- Available data

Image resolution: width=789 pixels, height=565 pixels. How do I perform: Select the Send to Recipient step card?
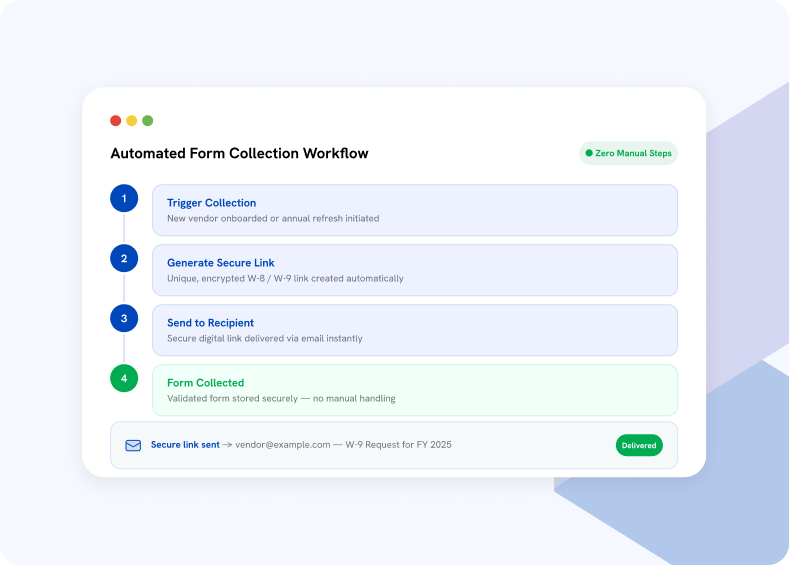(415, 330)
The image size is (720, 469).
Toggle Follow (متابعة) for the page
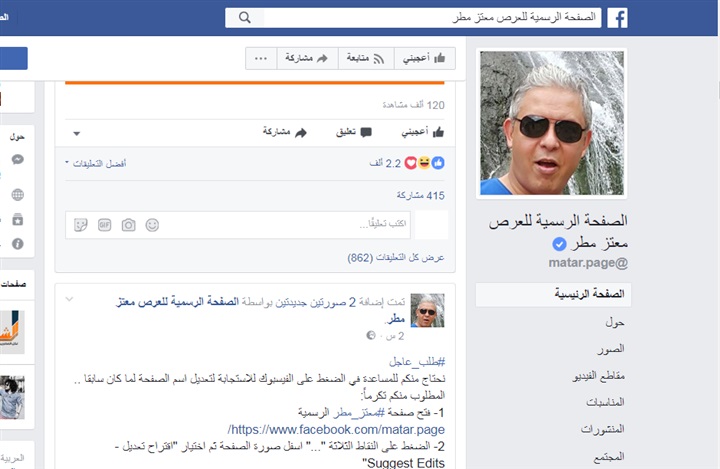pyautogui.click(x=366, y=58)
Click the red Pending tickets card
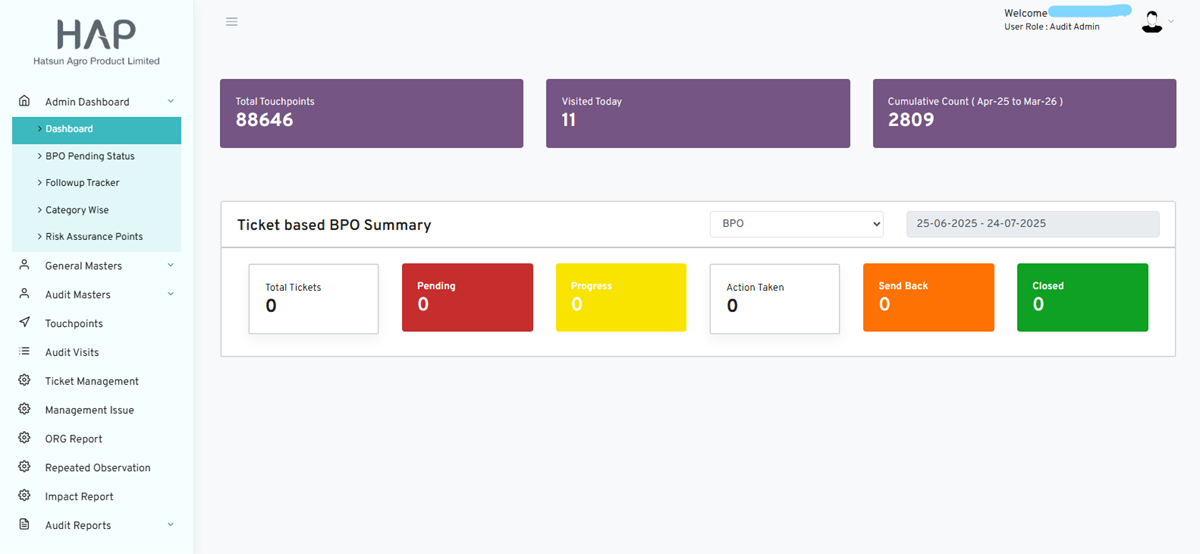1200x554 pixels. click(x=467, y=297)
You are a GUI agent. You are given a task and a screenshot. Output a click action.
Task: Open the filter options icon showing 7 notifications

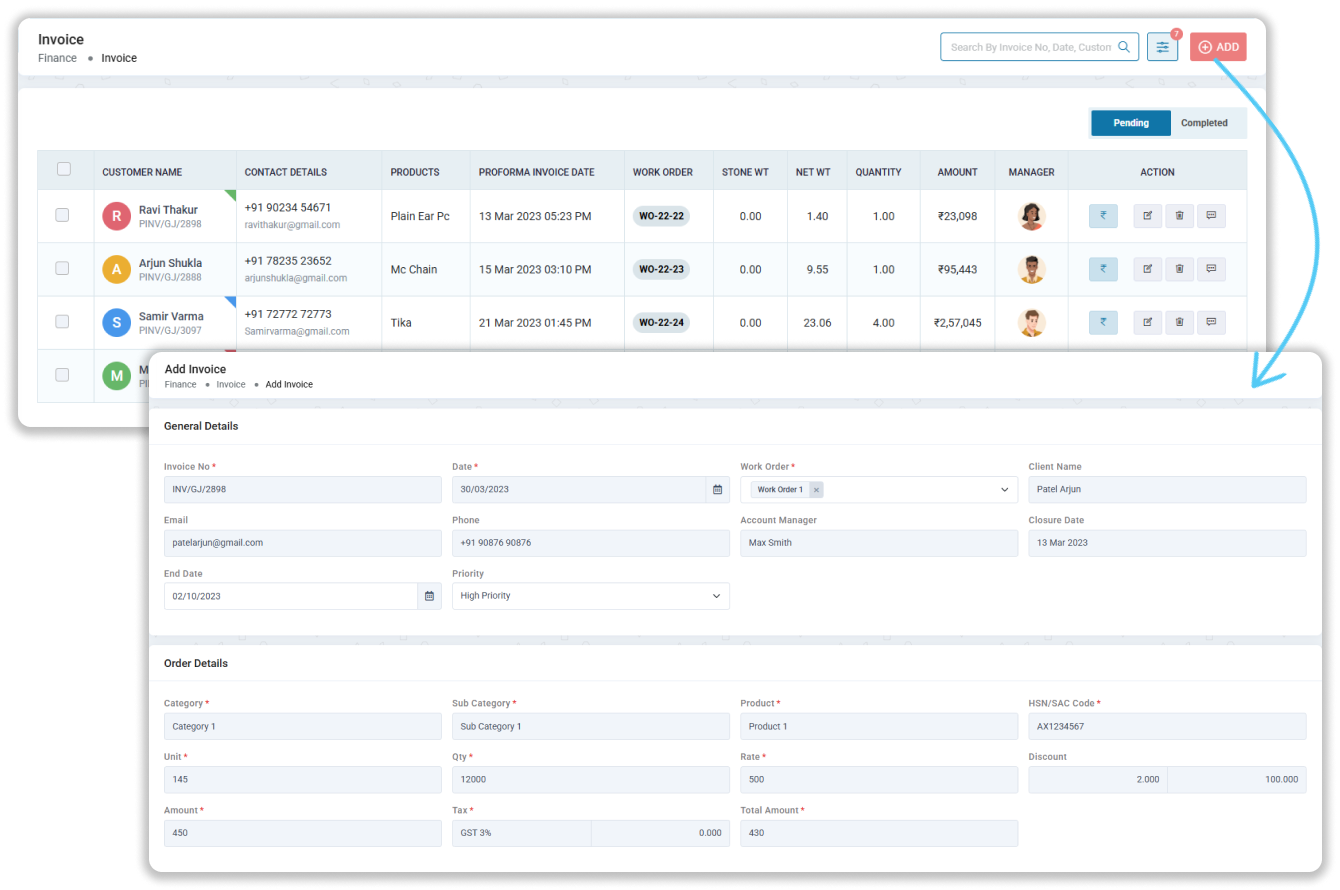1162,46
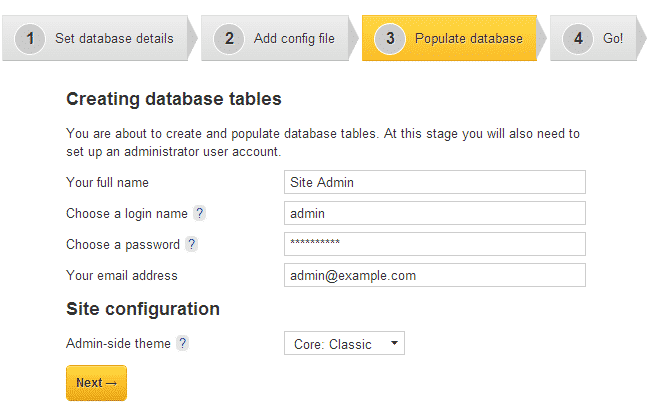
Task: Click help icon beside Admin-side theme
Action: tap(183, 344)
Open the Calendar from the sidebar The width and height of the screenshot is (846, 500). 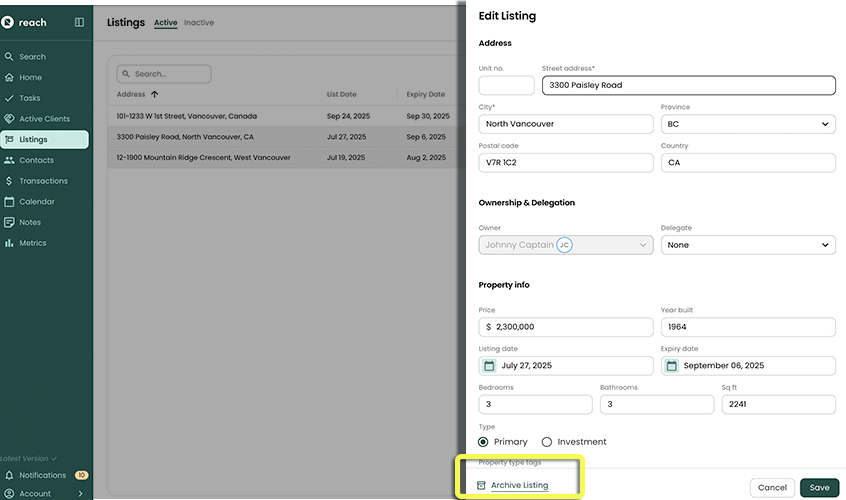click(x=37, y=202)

---

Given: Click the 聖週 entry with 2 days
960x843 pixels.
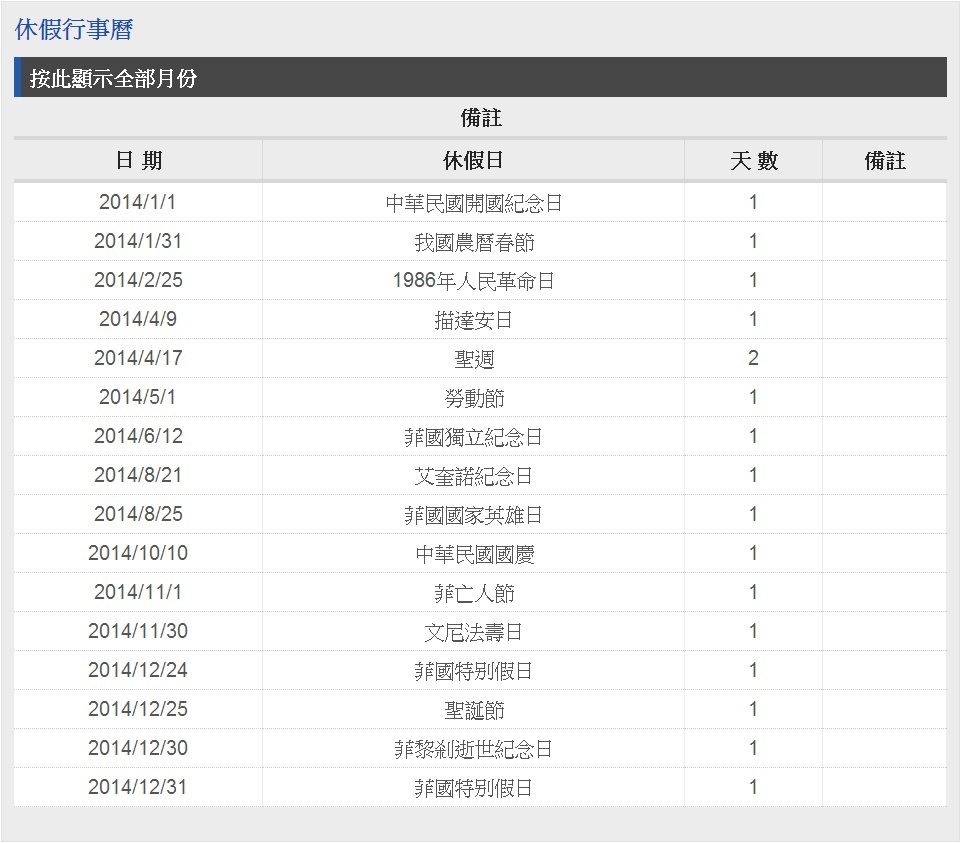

- About this task
Would you print exactly and only the lines of the material above that run from the line with "Given: Click the 聖週 entry with 2 days" through the line with "960x843 pixels.", both included?

- Response to the task
Given: Click the 聖週 entry with 2 days
960x843 pixels.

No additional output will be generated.